*** Data to use ***

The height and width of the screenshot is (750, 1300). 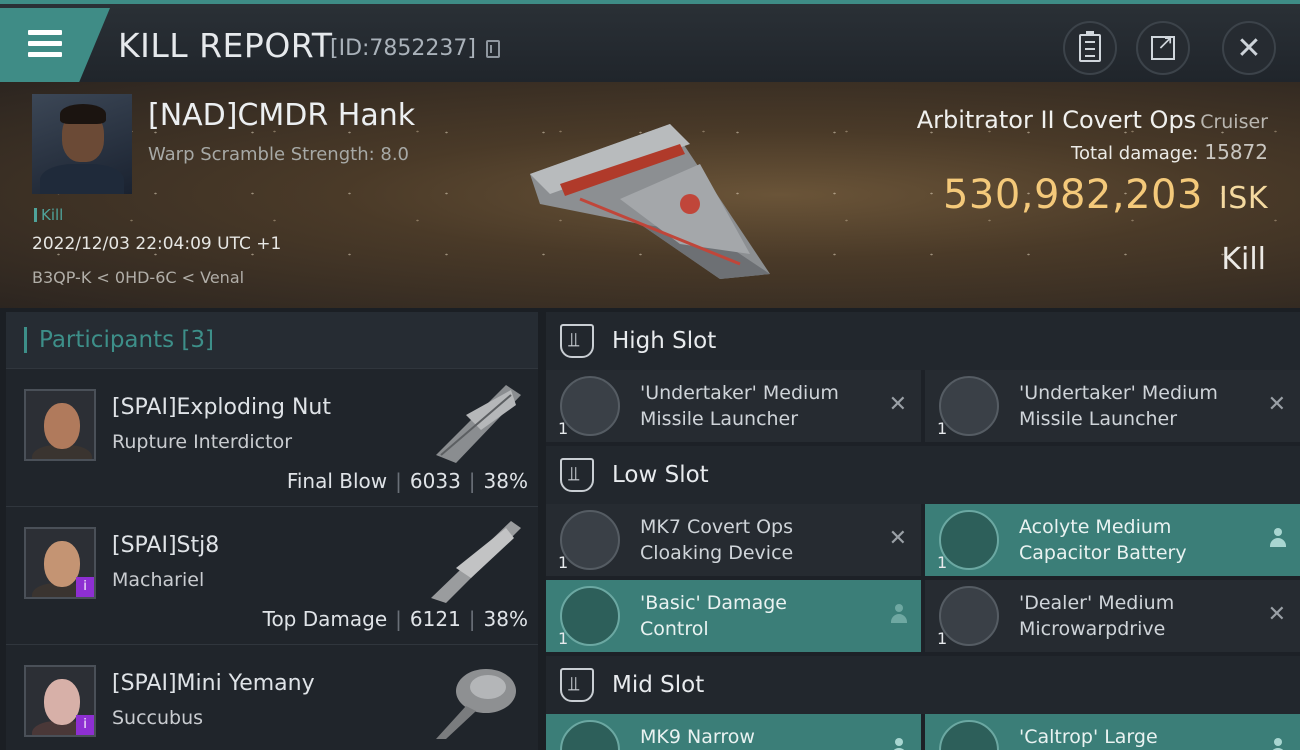 I want to click on ship-class: Cruiser, so click(x=1234, y=122).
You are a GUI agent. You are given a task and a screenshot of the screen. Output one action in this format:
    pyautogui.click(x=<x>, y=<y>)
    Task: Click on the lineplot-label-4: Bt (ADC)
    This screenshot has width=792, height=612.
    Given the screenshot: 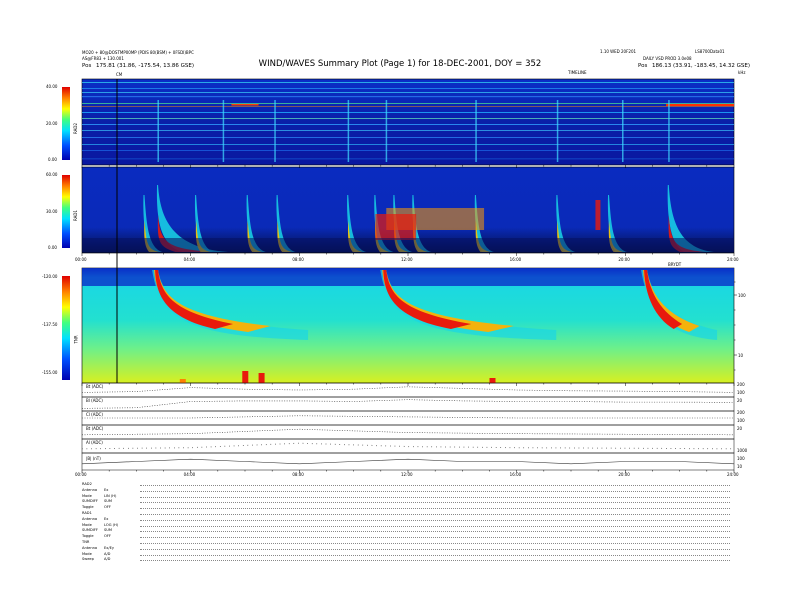 What is the action you would take?
    pyautogui.click(x=95, y=428)
    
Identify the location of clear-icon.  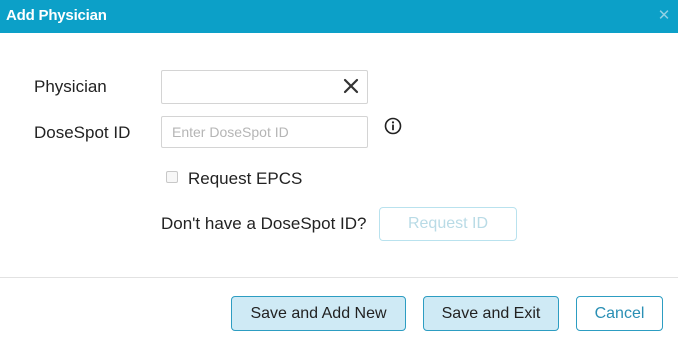
(351, 86).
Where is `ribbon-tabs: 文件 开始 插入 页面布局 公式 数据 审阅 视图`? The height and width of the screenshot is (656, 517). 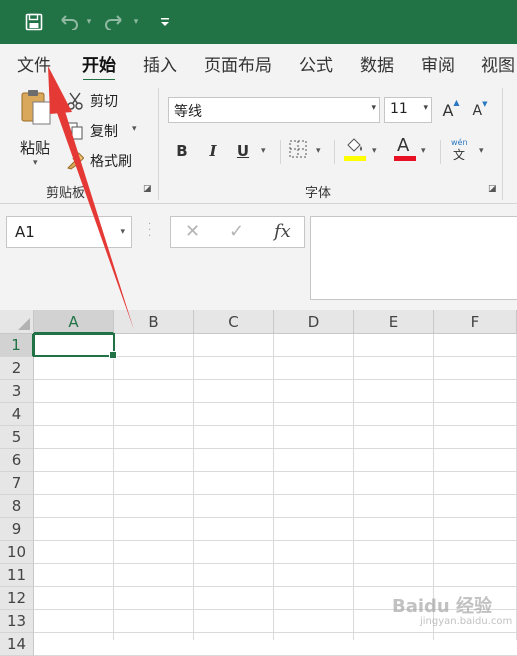 ribbon-tabs: 文件 开始 插入 页面布局 公式 数据 审阅 视图 is located at coordinates (258, 63).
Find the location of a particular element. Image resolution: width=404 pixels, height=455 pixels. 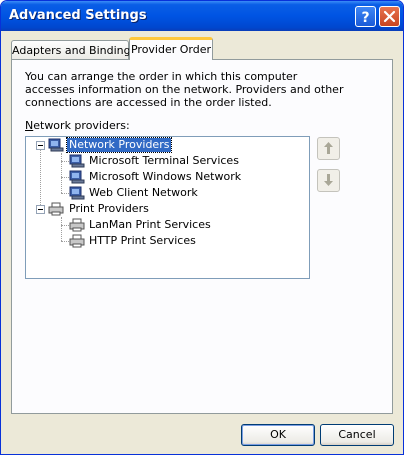

move-up-button is located at coordinates (328, 148).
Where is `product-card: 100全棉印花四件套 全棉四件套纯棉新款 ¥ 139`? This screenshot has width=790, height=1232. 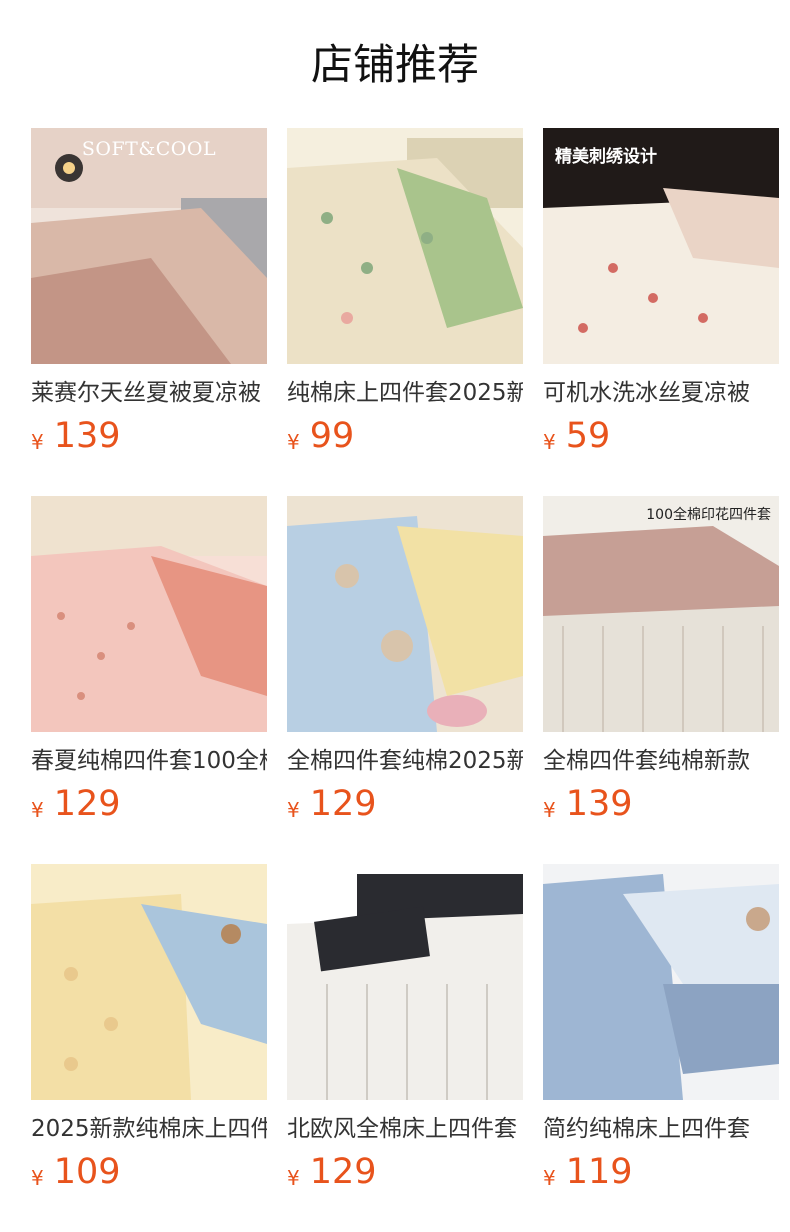 product-card: 100全棉印花四件套 全棉四件套纯棉新款 ¥ 139 is located at coordinates (661, 680).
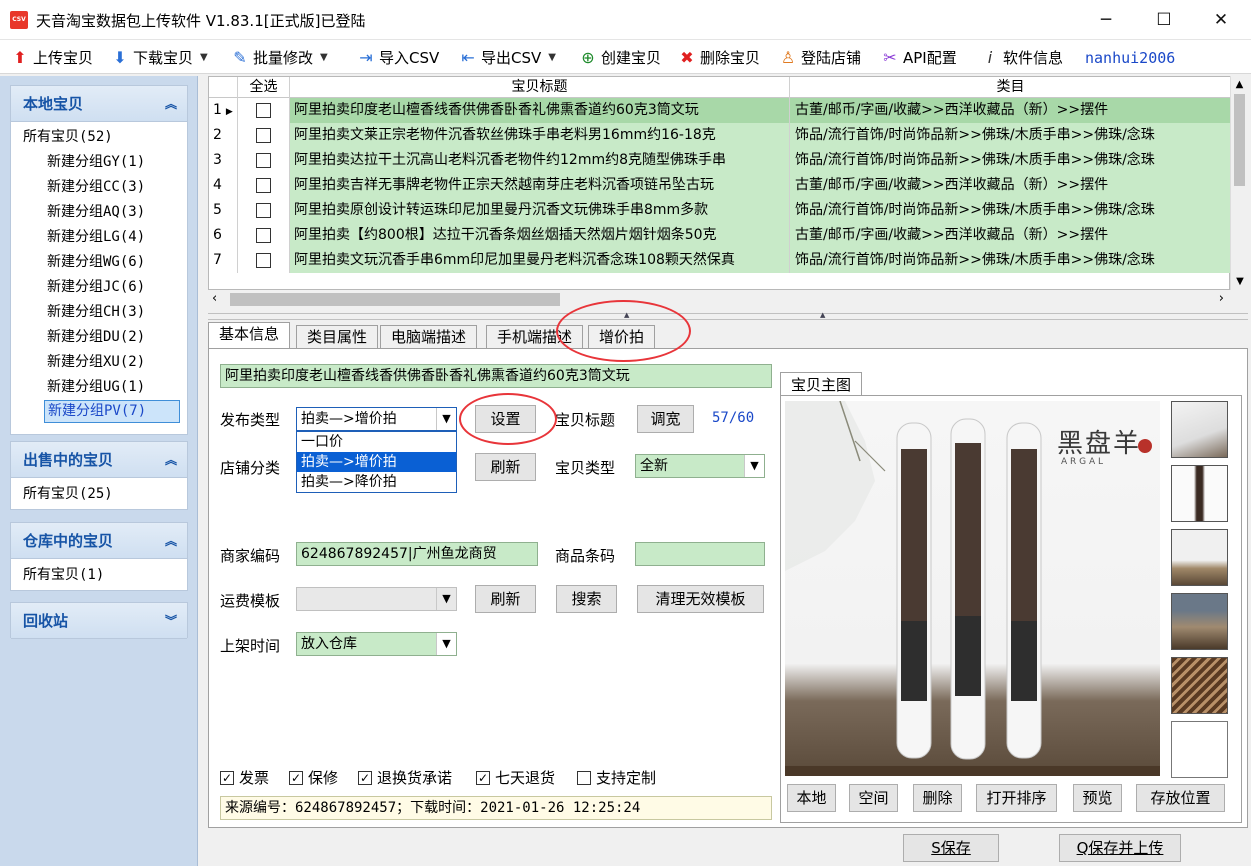 The height and width of the screenshot is (866, 1251). I want to click on minimize-button: ─, so click(1106, 20).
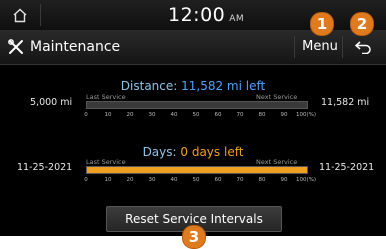  I want to click on days-last-service-label: Last Service, so click(106, 162).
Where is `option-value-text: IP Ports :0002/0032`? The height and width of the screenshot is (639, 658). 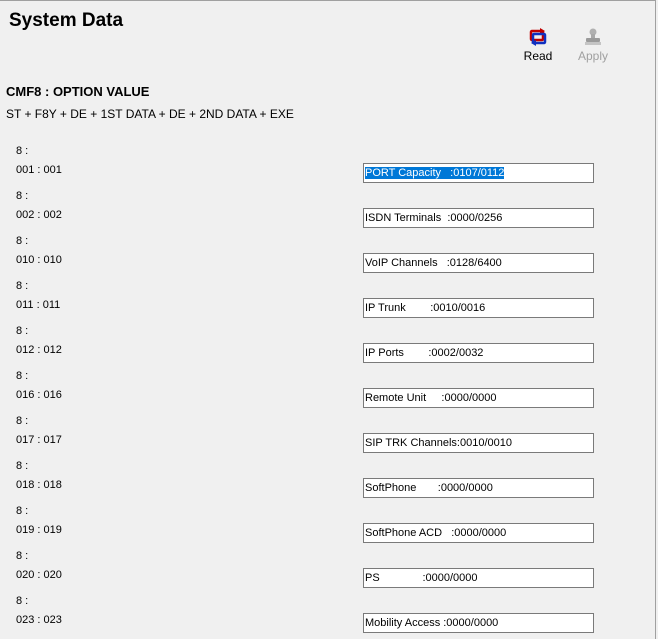
option-value-text: IP Ports :0002/0032 is located at coordinates (424, 353).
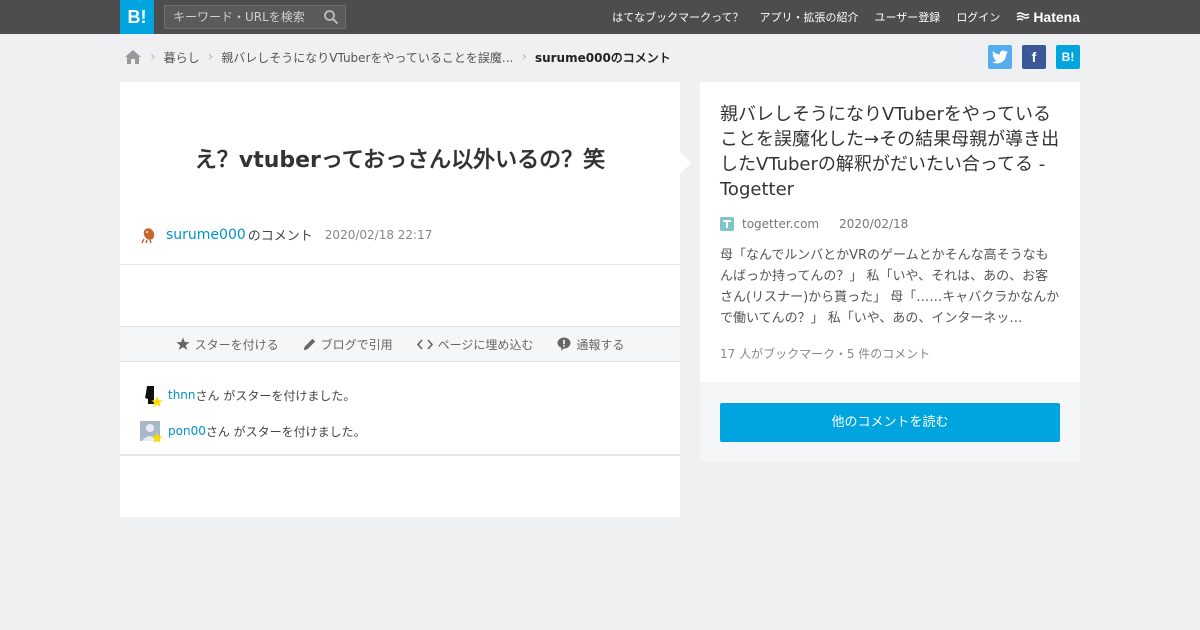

***

What the exercise asks: Copy out the lines word for word, from the line containing "is (639, 658)." through the last of the lines, and leave the pictures out.

Answer below:
Where is `option-value-text: IP Ports :0002/0032`? The height and width of the screenshot is (639, 658). 
option-value-text: IP Ports :0002/0032 is located at coordinates (424, 353).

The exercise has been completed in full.